EXERCISE TASK: Render every line of the entries below as a numbered list, omitting any blank lines.

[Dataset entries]

::::::::

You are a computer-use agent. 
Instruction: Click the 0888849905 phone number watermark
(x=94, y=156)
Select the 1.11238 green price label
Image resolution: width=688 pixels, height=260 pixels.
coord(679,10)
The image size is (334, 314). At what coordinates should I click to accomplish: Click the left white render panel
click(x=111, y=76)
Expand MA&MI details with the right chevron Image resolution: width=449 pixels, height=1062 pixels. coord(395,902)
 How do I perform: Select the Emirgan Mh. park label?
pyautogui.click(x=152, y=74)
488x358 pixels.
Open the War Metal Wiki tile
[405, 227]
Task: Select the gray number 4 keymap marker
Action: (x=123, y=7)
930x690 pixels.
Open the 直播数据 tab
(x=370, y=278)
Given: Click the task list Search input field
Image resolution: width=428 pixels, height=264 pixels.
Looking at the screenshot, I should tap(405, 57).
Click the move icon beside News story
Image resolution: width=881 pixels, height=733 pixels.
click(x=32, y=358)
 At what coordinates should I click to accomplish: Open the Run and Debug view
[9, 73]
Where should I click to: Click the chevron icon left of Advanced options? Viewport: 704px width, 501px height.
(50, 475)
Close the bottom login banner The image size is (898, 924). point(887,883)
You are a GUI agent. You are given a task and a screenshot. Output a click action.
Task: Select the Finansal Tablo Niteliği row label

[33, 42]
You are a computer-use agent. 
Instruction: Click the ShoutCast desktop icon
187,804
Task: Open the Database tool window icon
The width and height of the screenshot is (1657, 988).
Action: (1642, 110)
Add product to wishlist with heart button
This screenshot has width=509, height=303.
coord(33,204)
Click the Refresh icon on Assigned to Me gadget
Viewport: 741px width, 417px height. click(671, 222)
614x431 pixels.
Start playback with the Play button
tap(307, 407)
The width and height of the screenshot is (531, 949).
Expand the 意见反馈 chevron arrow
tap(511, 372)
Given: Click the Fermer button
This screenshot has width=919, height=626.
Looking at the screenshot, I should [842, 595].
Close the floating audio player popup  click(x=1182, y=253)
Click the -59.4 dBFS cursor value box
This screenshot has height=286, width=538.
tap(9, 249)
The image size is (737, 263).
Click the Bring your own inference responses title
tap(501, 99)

::::::::

ANSWER TO THIS TASK:
1. You are a computer-use agent. 
2. Instruction: Click the 0888849905 phone number watermark
3. (x=94, y=156)
4. Select the 1.11238 green price label
5. Image resolution: width=688 pixels, height=260 pixels.
6. coord(679,10)
7. The image size is (334, 314). At what coordinates should I click to accomplish: Click the left white render panel
8. click(x=111, y=76)
9. Expand MA&MI details with the right chevron Image resolution: width=449 pixels, height=1062 pixels. coord(395,902)
10.  How do I perform: Select the Emirgan Mh. park label?
11. pyautogui.click(x=152, y=74)
12. 488x358 pixels.
13. Open the War Metal Wiki tile
14. [405, 227]
15. Task: Select the gray number 4 keymap marker
16. Action: (x=123, y=7)
17. 930x690 pixels.
18. Open the 直播数据 tab
19. (x=370, y=278)
20. Given: Click the task list Search input field
21. Image resolution: width=428 pixels, height=264 pixels.
22. Looking at the screenshot, I should tap(405, 57).
23. Click the move icon beside News story
24. Image resolution: width=881 pixels, height=733 pixels.
25. click(x=32, y=358)
26.  At what coordinates should I click to accomplish: Open the Run and Debug view
27. [9, 73]
28. Where should I click to: Click the chevron icon left of Advanced options? Viewport: 704px width, 501px height.
29. (50, 475)
30. Close the bottom login banner The image size is (898, 924). point(887,883)
31. You are a GUI agent. You are given a task and a screenshot. Output a click action.
32. Task: Select the Finansal Tablo Niteliği row label
33. [33, 42]
34. You are a computer-use agent. 
35. Instruction: Click the ShoutCast desktop icon
36. 187,804
37. Task: Open the Database tool window icon
38. The width and height of the screenshot is (1657, 988).
39. Action: (1642, 110)
40. Add product to wishlist with heart button
41. This screenshot has width=509, height=303.
42. coord(33,204)
43. Click the Refresh icon on Assigned to Me gadget
44. Viewport: 741px width, 417px height. click(671, 222)
45. 614x431 pixels.
46. Start playback with the Play button
47. tap(307, 407)
48. The width and height of the screenshot is (531, 949).
49. Expand the 意见反馈 chevron arrow
50. tap(511, 372)
51. Given: Click the Fermer button
52. This screenshot has width=919, height=626.
53. Looking at the screenshot, I should [842, 595].
54. Close the floating audio player popup  click(x=1182, y=253)
55. Click the -59.4 dBFS cursor value box
56. This screenshot has height=286, width=538.
57. tap(9, 249)
58. The image size is (737, 263).
59. Click the Bring your own inference responses title
60. tap(501, 99)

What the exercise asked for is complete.